Date: Fri, 3 Sep 1999 22:20:03 +0300 (EEST)
From: Zombie Cow <waste@zor.hut.fi>
To: cryptography@c2.net

---------- Forwarded message ----------
Date: Fri, 3 Sep 1999 14:13:01 -0400
From: Darren Stuart Embry <dsembr01@ox.slug.louisville.edu>
Reply-To: Anti_MS@enemy.org
To: Anti-Microsoft Mailing List <anti_ms@enemy.org>
Subject: A-M$: The Microsoft NSA Back Door.

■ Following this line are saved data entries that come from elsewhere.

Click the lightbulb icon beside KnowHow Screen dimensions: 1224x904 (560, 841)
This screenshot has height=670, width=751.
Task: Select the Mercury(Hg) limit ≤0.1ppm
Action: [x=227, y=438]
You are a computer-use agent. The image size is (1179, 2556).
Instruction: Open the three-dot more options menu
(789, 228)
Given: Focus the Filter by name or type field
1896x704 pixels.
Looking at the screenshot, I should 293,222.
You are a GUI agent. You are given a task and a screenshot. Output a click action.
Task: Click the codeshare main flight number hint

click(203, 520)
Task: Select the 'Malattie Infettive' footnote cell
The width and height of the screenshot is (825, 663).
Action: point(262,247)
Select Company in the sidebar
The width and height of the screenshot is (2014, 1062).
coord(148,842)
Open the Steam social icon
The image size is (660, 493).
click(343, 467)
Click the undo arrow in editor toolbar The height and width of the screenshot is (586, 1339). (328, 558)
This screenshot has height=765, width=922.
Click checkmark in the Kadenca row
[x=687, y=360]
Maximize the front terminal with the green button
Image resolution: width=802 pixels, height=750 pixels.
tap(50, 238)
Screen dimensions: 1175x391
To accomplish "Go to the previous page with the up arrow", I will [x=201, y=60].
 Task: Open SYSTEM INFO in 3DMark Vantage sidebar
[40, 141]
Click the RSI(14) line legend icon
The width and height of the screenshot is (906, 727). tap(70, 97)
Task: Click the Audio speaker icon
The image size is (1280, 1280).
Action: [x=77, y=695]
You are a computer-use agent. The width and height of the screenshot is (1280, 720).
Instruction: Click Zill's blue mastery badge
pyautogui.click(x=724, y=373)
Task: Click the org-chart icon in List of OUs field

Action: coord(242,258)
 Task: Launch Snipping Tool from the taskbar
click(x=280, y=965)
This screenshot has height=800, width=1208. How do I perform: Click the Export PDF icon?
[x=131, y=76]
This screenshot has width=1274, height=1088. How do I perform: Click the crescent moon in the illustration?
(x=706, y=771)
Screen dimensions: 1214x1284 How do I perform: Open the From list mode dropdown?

http://www.cryptonym.com/hottopics/msft-nsa.html

It turns out that every copy of Windows 95, 98, NT 4, and Windows 2000
has a back door that makes it easy for the National Security Agency to
gain access to your computer.  The first two paragraphs of the press
release follow.  Full details are available via the URL posted above,
as well as a sample program you can use to replace the NSA back door.

    Research Triangle Park, NC - 31 August 1999 - Between Hotmail
    hacks and browser bugs, Microsoft has a dismal track record in
    computer security. Most of us accept these minor security flaws
    and go on with life. But how is an IT manager to feel when they
    learn that in every copy of Windows sold, Microsoft has installed
    a 'back door' for the National Security Agency (NSA - the USA's
    spy agency) making it orders of magnitude easier for the US
    government to access their computers?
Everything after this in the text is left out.